[APPLY WHAT YOU READ]
[1] According to the summary of the paper on model predictive control for social distancing, what three things does the approach aim to minimize?
[2] Write out the part of the summary of the paper on model predictive control for social distancing that begins at the words "Model predictive control for" and stops after "and social-economic impacts.".
[3] Extend the summary of the paper on model predictive control for social distancing with new text that follows on from its last sentence.
*** Opening of PASSAGE TO READ ***
Model predictive control for optimal social distancing in a type SIR-switched model

TL;DR

This paper develops a model predictive control approach for social distancing in a switched SIR model, aiming to minimize epidemic size, social restriction duration, and healthcare overload, with simulations demonstrating its effectiveness.

Contribution

It introduces a switching nonlinear model predictive control strategy for optimizing social distancing measures in SIR models, balancing epidemic control and social-economic impacts.

Findings

The control strategy effectively reduces epidemic final size.

It minimizes social restriction duration.

It prevents healthcare system overload during outbreaks.
*** Close of PASSAGE TO READ ***
*** Opening of EXERCISE DATA ***
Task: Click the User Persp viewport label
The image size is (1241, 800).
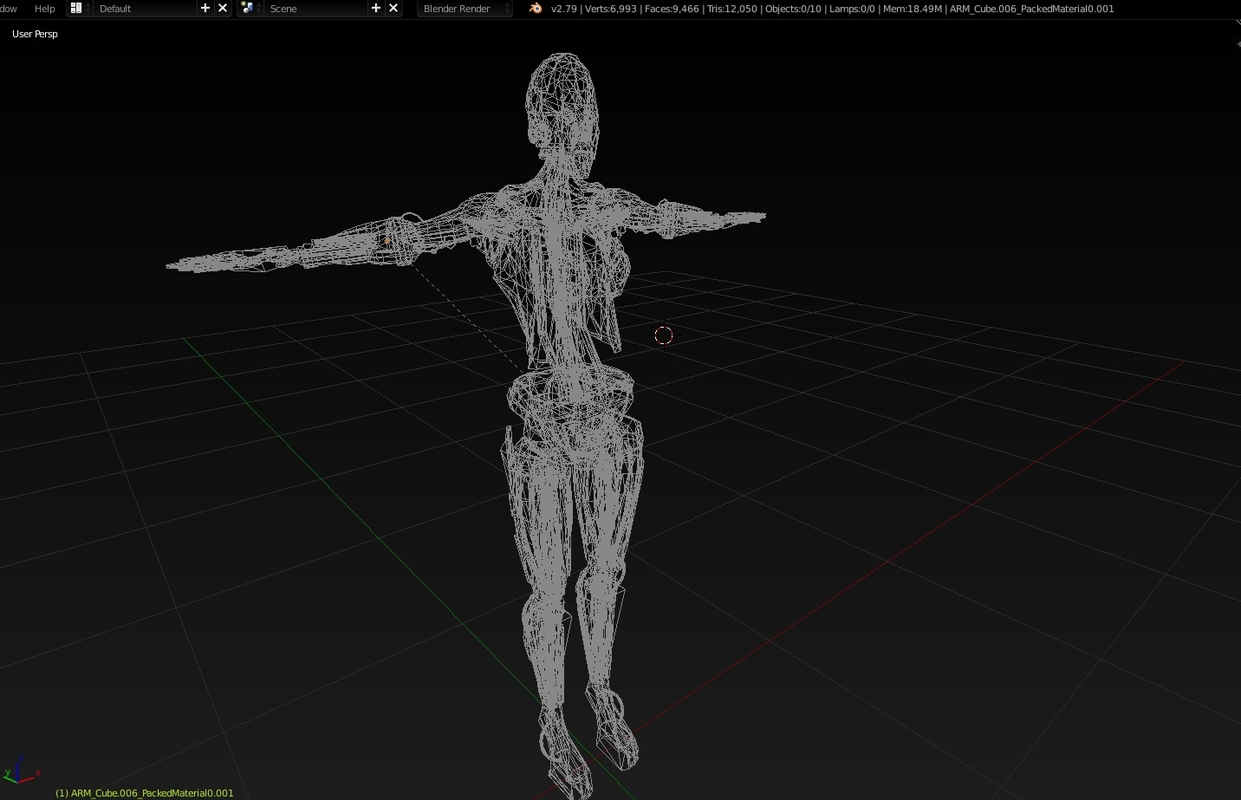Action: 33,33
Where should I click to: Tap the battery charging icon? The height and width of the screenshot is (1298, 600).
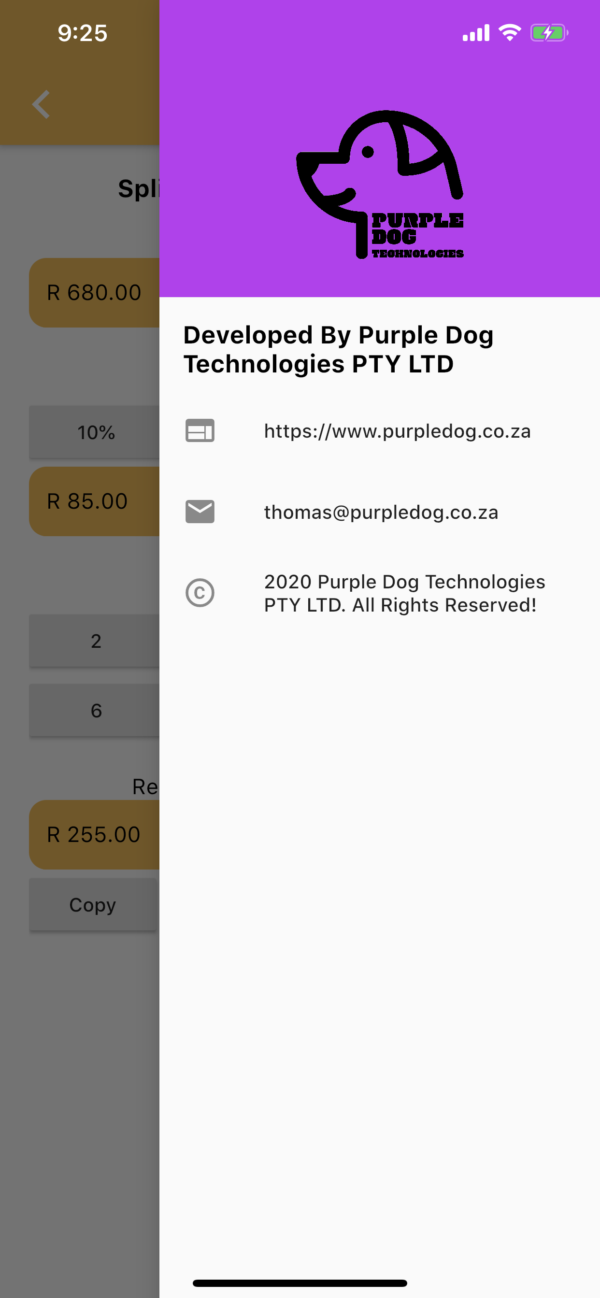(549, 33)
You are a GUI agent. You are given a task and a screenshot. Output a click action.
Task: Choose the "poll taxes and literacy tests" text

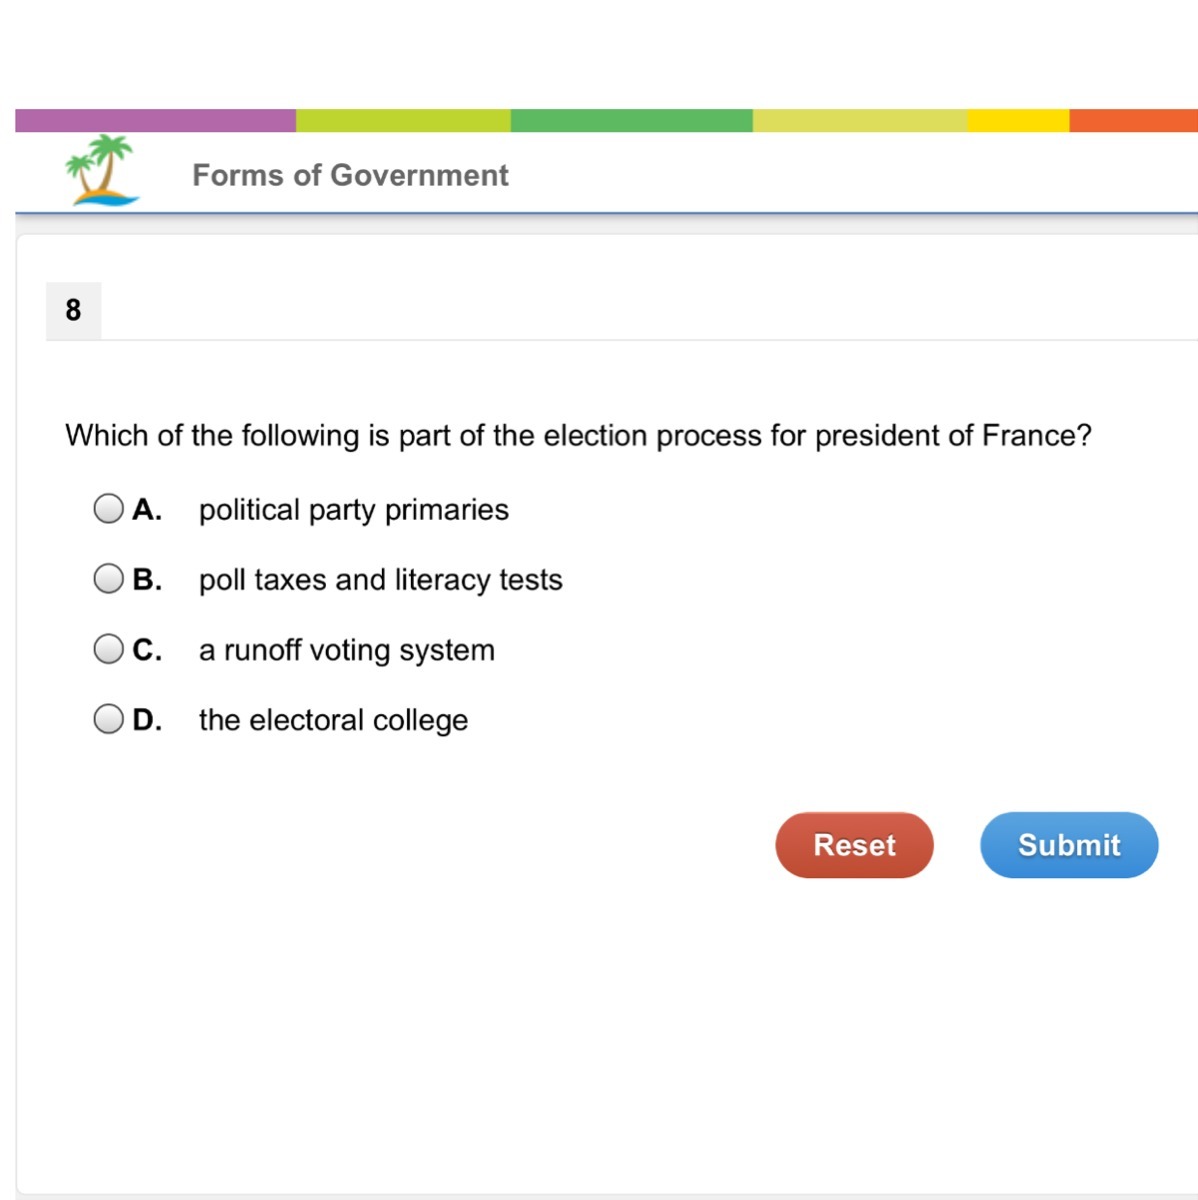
*** Close of EXERCISE DATA ***
*** Opening of EXERCISE DATA ***
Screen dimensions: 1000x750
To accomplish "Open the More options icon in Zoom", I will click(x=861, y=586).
*** Close of EXERCISE DATA ***
*** Opening of EXERCISE DATA ***
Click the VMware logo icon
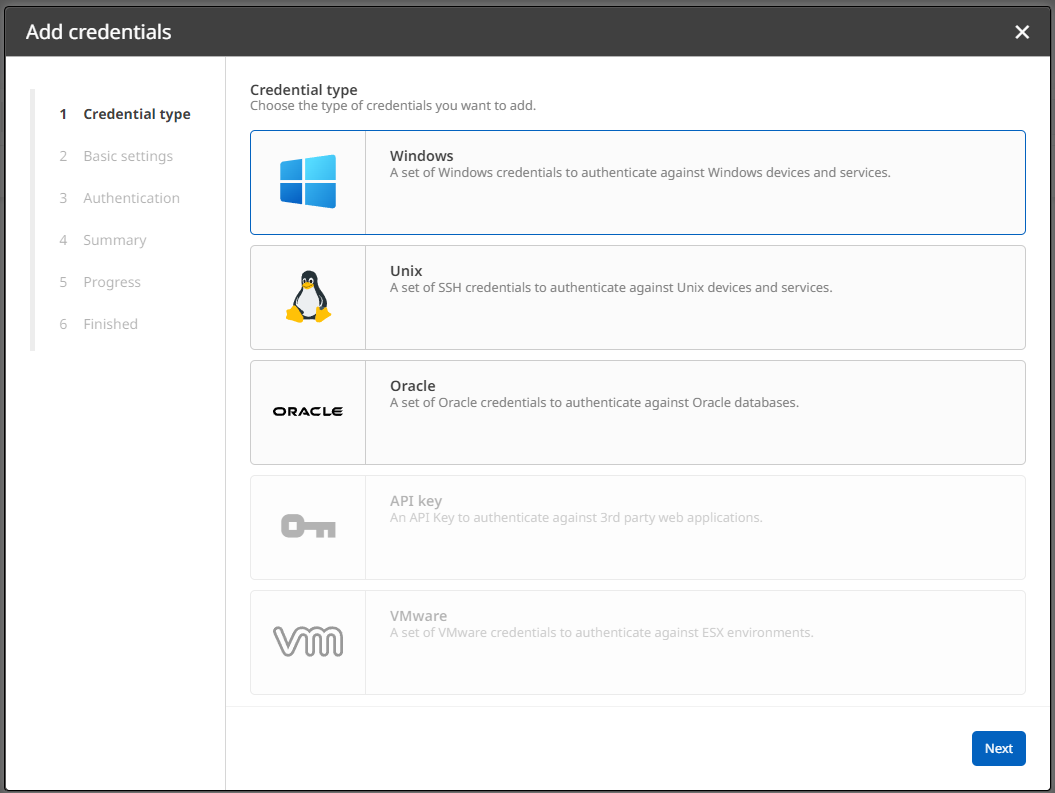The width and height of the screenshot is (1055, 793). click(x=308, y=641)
*** Close of EXERCISE DATA ***
[ANSWERS BY ITEM]
[1] Epidemic size, social restriction duration, and healthcare overload.

[2]
Model predictive control for optimal social distancing in a type SIR-switched model

TL;DR

This paper develops a model predictive control approach for social distancing in a switched SIR model, aiming to minimize epidemic size, social restriction duration, and healthcare overload, with simulations demonstrating its effectiveness.

Contribution

It introduces a switching nonlinear model predictive control strategy for optimizing social distancing measures in SIR models, balancing epidemic control and social-economic impacts.

[3]
Abstract

Social distancing strategies have been adopted by governments to manage the COVID-19 pandemic, since the first outbreak began. However, further epidemic waves keep out the return of economic and social activities to their standard levels of intensity. Social distancing interventions based on control theory are needed to consider a formal dynamic characterization of the implemented SIR-type model to avoid unrealistic objectives and prevent further outbreaks. The objective of this work is twofold: to fully understand some dynamical aspects of SIR-type models under control actions (associated with second waves) and, based on it, to propose a switching non-linear model predictive control that optimize the non-pharmaceutical measures strategy. Opposite to other strategies, the objective here is not just to minimize the number of infected individuals at any time, but to minimize the final size of the epidemic while minimizing the time of social restrictions and avoiding the infected prevalence peak to overpass a maximum established by the healthcare system capacity. Simulations illustrate the benefits of the aforementioned proposal.